The Annual Rolex Awards honor innovative individuals who are working diligently to preserve the planet, increase the scope of human knowledge, or protect a specific cultural heritage. Unlike a normal awards ceremony, the cash prize given to each winner goes toward completing projects that will better the lives of people or animals. The judges initially narrowed the stiff competition down to 10 deserving candidates, each of whom received $200,000. The final five became this year’s Rolex Awards Laureates. All five laureates presented groundbreaking research from their respective fields, including one project presented by one of the Rolex Award winners that could transform plastic waste into a very valuable substance.

Meeting the Challenge of Plastic Waste Disposal

As an eighth-grader, molecular biologist Miranda Wang started learning about recycling and plastic waste. Before her teenage years were through, she’d founded BioCollection with the goal of reducing plastic waste and carbon emissions. Now, at 25, Wang is 2019’s youngest Rolex Awards Laureate for answering a very vital question: How can you turn dirty, unrecyclable plastic into a source of revenue while bettering the environment?

Wang’s approach to this problem stems from something she first witnessed in the eighth grade. In a nutshell, she’s emulated the process of bacteria breaking down plastic by creating a 14-step process.

Alternatives to plastic are on the rise, but instead of taking a long time and harming the planet, her creation speeds up the process and could remove up to 320,000 tons of carbon emissions by 2023. Even better, the final stage of her process converts the old plastic into a valuable material that’s needed to make lubricants and nylons.

In the next four years, Wang believes BioCollection could successfully recycle 45,500 tons of previously unrecyclable plastic. Meanwhile, the U.S. is currently racking up 360 tons annually of this particular waste inside municipally run disposal centers. In other words, if Wang’s plan comes to fruition and enough municipalities buy into it, the problem of dirty plastic waste could become virtually eliminated.

Reducing the Damages of Animal-Human Conflicts in India

The second of two 2019 female laureates, Krithi Karanth, wants to ease the burden between Indian villagers and conservationists by helping them deal with animal-human conflict damages.

Many large wild animals, including tigers, leopards, and elephants, share a mere 5 percent of India’s landmass. Such a tiny land allotment isn’t enough, which leads to numerous harmful animal-human conflicts. Often, land and crops are often destroyed. This leads to a huge risk of fatalities on both sides.

● Dataset content
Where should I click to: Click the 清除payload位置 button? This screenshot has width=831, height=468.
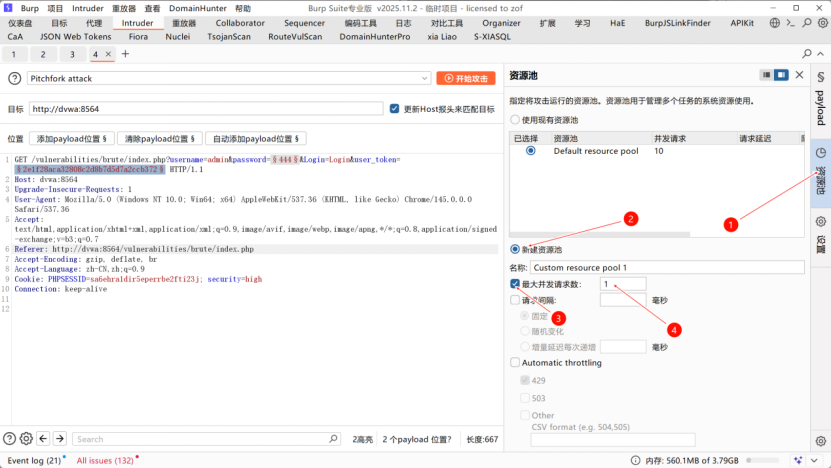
...
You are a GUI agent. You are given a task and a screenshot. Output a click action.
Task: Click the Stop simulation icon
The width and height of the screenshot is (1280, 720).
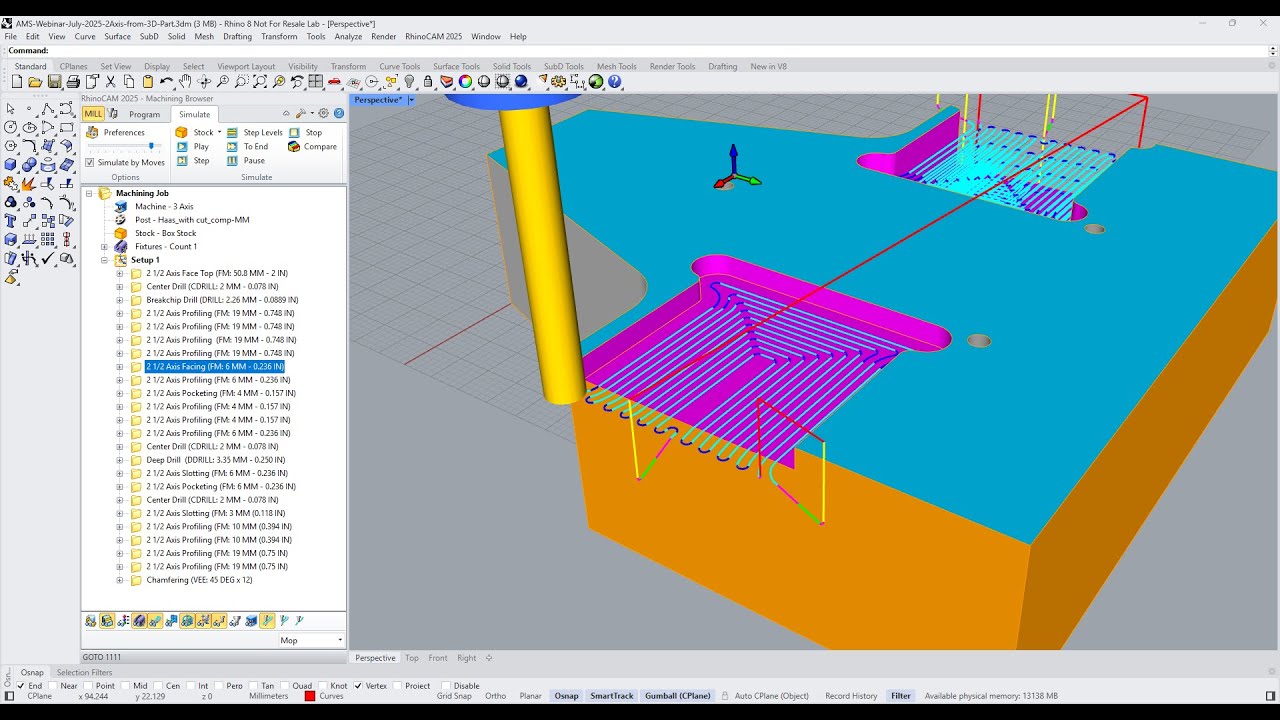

● Exercise aim
Pick up the article on the 2019 Rolex Awards laureates after its last sentence and continue it. The rows are separate material and have no connection to the Rolex Awards article.

● Result for this exercise
When crops and other valuables become damaged during one of these conflicts, the Indian Government helps compensate the farmers and villagers in question. However, this is not an optimal process, and many villagers grow hostile toward conservationists because of it. Karanth stepped in to reduce hostilities and help farmers gain access to the government’s compensation package.

Karanth’s non-profit service, Wild Serve, has assisted more than 6,400 families since 2015. Her new goal includes expanding Wild Serve’s service area, along with implementing new measures to make people and animals safer. Additionally, Karanth plans to launch Wild Shaale, an educational conservation program aimed at schoolchildren in the most at-risk villages.

Saving a Fish Species from Extinction

Laureate João Campos-Silva believes that saving the endangered arapaima fish will enable Amazonian communities to thrive in new and exciting ways. Arapaima provided one of the primary food sources for the Amazonians all the way back to the very first settlements. Unfortunately, overfishing and pollution recently pushed the species to the brink of extinction.

Campos-Silva’s conservation program brought arapaima roaring back by 30-fold. In fact, he plans to expand this program to 60 new communities, providing a reliable source of income for locals at the same time.

Curbing the Threat of Malaria

Brian Gitta, one of the four Rolex Award winners, wants to empower people to detect malaria quickly and painlessly. He’s created a device named the Matiscope that can detect the presence of malaria without a blood test. Additionally, all it takes is a clean finger for the Matiscope to identify the malaria parasite. Thereby, making it faster than ever to receive life-saving treatment.

If everything goes according to plan, Gitta seeks to convince doctors about the efficacy of his design by delivering Matiscopes to hospitals throughout Kenya and Uganda.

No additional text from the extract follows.